Legendary Guitars: Kurt Cobain’s Fender Jag-Stang

When Nirvana exploded onto the music scene with Nevermind in 1991, the band became an overnight phenomenon in a new era of rock. And the band’s frontman, the late singer-songwriter-guitarist Kurt Cobain, became the somewhat reluctant spokesman for a population of angst-ridden young men whose lives, almost like his own to that point, seemed to be going nowhere.

Songs like “Smells Like Teen Spirit” “Come As You Are” and “Lithium” changed the airwaves, helping usher in the grunge movement that also spawned bands like Pearl Jam and Alice in Chains. Cobain had an affinity for Fender Jaguars and Mustangs, with those guitars coming to define the Nirvana sound both live and on record. To combine his favorite features of those guitars, the left-handed Cobain approached Fender about building him a new guitar that would be known as the Jag-Stang.
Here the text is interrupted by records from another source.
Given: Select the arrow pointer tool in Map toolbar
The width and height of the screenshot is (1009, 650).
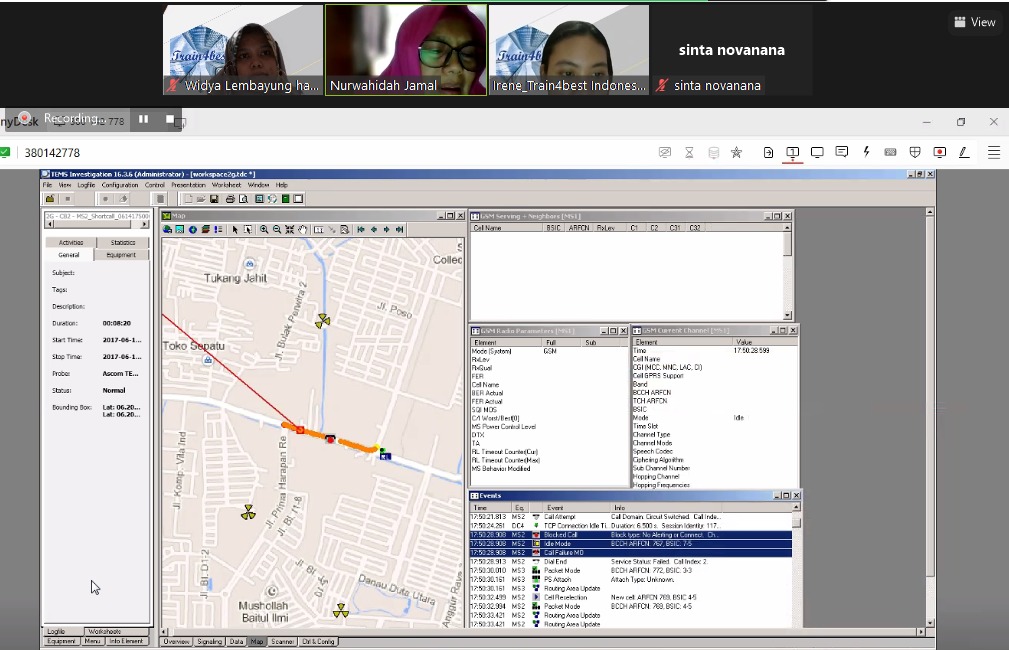Looking at the screenshot, I should point(236,229).
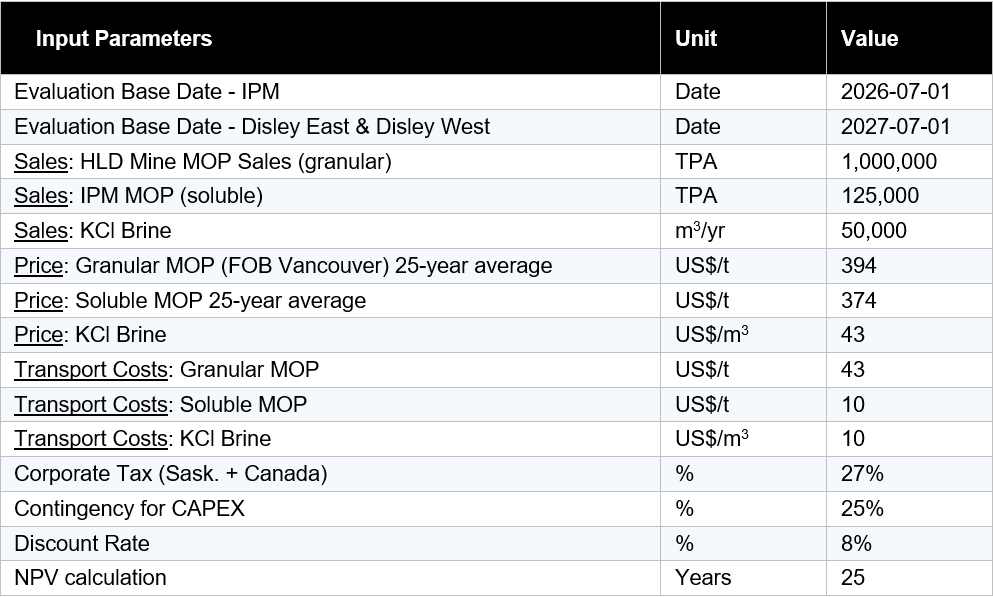The width and height of the screenshot is (993, 597).
Task: Click the Value column header
Action: pos(869,39)
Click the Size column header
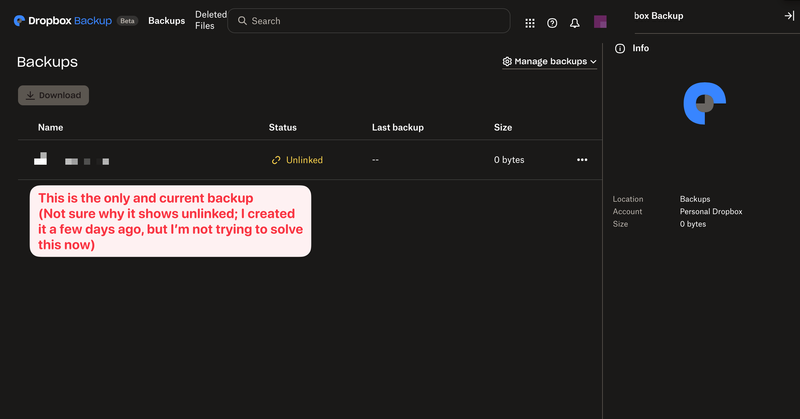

Fender delivered a prototype sonic blue Jag-Stang to Cobain in 1993, and he took it out on tour in support of Nirvana’s In Utero album. Guitar builder Earnie Bailey, who was Cobain’s guitar tech, remembers the Jag-Stang, which Cobain really didn’t use much.

“I’d say he played the Jag-Stang between two and five times on stage,” Bailey says. “There was an early show where he may have used it for a song or two, and later on he may have used it for an entire show.” Bailey says that, to his knowledge, Cobain never used the guitar to record with.

“Kurt tended to record with guitars that he liked to play live, guitars he was real comfortable with,” Bailey says, “and at that point the Jag-Stang wasn’t one of them. I believe the guitar showed up not long before the In Utero tour began, and there wasn’t a lot of recording going on then anyway.”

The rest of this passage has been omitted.